The way Blair figures, she has several options. Failure is not one of them. This whole Chuck detour was simply that—and she has bigger things to conquer than the heart of a whiny prince in a tower she can never seem to climb.

So. She's putting the pieces back together and making sure they stay glued.


It's not until she receives her Columbia information, complete with thorough descriptions of courses, that Blair feels her future rushing back to her. And then she starts organizing and numbering. There are lists of all the classes she has to take. Lists of possible outfits (with matching headbands) for her first week at Columbia. Lists of important people that she has to befriend. Lists of the ways she could end up ruling the country (and there are many). It's crisp and clean and exactly what she needs.

"Seriously, Blair, relax." Nate says on the first day of the semester, but he's laughing and he slings an arm around her.

"This is where I belong." Blair can't help it, she knows how dorky she sounds already, so she refrains from pointing out that she's not breathing regular air, but Columbia air, and she's not carrying regular books, but Columbia books, and she's not walking on regular ground, but Columbia ground. "You wouldn't understand."

"Blair, I know you. I understand."

Blair wiggles out of his grasp. As she hugs her bag closer to her, she looks back and smiles.
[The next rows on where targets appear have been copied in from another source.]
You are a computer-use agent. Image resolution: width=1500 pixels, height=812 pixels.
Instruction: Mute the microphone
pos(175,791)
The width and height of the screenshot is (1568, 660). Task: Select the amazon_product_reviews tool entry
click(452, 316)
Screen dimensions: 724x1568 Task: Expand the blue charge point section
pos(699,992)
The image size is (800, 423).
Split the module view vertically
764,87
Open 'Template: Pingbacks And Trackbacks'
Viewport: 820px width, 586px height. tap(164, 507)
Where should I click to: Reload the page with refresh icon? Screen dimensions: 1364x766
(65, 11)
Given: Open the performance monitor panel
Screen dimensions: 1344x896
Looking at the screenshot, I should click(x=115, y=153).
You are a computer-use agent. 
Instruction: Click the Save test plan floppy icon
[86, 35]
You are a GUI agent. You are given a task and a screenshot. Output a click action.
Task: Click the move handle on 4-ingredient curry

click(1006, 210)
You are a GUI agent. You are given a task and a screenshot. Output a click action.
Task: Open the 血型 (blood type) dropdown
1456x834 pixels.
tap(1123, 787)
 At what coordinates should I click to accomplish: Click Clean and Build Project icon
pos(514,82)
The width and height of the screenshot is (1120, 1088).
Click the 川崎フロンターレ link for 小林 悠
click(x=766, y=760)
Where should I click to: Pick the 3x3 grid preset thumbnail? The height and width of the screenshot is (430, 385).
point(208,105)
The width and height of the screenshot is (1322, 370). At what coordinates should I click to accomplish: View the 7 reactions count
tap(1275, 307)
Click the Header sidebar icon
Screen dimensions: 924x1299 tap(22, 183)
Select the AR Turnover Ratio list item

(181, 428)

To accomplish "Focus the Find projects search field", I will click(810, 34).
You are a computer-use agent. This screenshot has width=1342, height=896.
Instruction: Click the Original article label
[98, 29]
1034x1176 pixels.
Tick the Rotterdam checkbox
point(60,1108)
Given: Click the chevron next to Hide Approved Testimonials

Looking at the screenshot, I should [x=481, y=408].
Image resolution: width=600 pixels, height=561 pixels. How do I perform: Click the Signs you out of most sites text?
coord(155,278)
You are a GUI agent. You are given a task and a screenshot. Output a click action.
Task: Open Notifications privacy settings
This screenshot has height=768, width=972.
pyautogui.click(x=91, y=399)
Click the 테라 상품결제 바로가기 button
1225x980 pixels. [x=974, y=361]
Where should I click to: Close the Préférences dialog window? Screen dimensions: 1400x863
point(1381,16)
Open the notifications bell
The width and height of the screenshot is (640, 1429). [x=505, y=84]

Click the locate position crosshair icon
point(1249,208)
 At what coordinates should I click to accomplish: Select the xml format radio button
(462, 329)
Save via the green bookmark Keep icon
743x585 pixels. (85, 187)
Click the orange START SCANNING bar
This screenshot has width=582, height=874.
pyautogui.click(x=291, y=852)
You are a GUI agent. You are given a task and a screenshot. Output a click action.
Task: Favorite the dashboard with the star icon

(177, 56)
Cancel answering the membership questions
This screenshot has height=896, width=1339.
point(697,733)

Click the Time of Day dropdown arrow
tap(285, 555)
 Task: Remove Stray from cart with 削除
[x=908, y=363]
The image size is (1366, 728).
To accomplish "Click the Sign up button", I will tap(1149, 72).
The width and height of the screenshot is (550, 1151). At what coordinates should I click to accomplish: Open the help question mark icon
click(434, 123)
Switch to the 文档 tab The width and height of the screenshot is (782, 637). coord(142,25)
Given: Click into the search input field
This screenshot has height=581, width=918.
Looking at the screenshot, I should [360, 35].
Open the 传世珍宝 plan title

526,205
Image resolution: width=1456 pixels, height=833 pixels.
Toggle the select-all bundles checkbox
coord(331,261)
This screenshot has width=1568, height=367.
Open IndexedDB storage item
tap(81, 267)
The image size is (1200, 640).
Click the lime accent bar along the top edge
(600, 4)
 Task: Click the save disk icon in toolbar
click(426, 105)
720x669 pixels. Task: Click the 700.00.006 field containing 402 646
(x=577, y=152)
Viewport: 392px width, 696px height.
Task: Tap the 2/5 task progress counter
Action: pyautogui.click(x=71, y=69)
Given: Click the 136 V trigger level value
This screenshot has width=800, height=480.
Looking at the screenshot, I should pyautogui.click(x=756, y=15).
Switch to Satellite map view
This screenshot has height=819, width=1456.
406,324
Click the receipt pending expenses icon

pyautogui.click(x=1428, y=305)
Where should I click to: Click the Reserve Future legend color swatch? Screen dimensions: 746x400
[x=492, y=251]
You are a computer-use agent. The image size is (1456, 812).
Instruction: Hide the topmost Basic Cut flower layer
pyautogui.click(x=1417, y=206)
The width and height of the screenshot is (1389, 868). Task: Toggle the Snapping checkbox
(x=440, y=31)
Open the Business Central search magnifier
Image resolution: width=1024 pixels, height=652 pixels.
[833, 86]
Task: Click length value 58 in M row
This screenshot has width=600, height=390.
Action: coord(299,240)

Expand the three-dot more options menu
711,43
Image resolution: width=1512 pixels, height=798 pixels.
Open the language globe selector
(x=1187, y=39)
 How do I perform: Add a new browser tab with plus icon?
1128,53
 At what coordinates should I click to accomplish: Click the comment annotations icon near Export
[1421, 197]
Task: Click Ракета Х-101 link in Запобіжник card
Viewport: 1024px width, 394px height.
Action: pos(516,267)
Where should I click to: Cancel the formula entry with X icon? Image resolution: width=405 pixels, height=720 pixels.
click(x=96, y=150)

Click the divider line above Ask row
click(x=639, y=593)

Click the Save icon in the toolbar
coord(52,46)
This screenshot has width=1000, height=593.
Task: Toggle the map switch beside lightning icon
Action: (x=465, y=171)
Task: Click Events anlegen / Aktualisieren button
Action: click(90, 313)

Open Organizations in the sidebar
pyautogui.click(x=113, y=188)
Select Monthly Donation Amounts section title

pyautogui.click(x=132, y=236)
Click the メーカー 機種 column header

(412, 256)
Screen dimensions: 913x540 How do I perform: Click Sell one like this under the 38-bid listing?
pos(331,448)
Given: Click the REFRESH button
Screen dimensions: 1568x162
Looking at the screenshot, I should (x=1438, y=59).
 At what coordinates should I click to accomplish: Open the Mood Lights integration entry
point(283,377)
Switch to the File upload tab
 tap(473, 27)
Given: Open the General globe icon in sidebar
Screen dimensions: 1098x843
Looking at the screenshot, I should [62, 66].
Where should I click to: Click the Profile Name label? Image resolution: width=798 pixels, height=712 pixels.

It's nice to be reminded that she doesn't speak a language only Chuck Bass can interpret.


Her psych class turns out to be a total dud. Blair's surrounded by enough nutcases (that she may occasionally be one of) that she, in no way, wants to pursue that as a profession.

Intro to State Politics, on the other hand, is something else. If she can come out on top here, then Blair's pretty sure she can handle anything. So she becomes the first one to raise her hand and the first one to turn in assignments and the first one to ask questions. She builds herself on the rush she gets from doing everything right.

It's refreshing to pin her hopes on herself. Trial and error (many, many errors) have taught her that she can only control so much, and other people do not fall under that.


But that doesn't mean Blair doesn't try.

"We have to get you out of here sometime," Blair says, entering Serena's room one morning. "You need to go back to school. Or get a job."

"No," Serena whines, but her voice is muffled by her blankets.

Blair walks over and shoves at the lump. "Up. I have a paper to write, and I'm getting you out of here one way or another. Is this about Dan?"

"Maybe."

"What about Nate?"

"It might be about that too."

"Forget them. Think about me. If you don't do something, we can't be friends anymore."

Blair shrieks as Serena smacks her with a pillow. In the past three years, she's lost Serena and then missed Serena and then found her again. Now, Blair's surprised at how easy everything's become.


She sees Chuck again. It's inevitable, really, she tells herself as he makes his way over.

"Isn't it strange how we always find ourselves together?" He's smiling, as if he knows something she doesn't, but Blair's not interested in symmetry or circles or patterns or bad habits, and Chuck is all of the above.

"Not really," Blair answers as nonchalantly as possible. She offers him a dry hand for a handshake (for appearances) and moves on.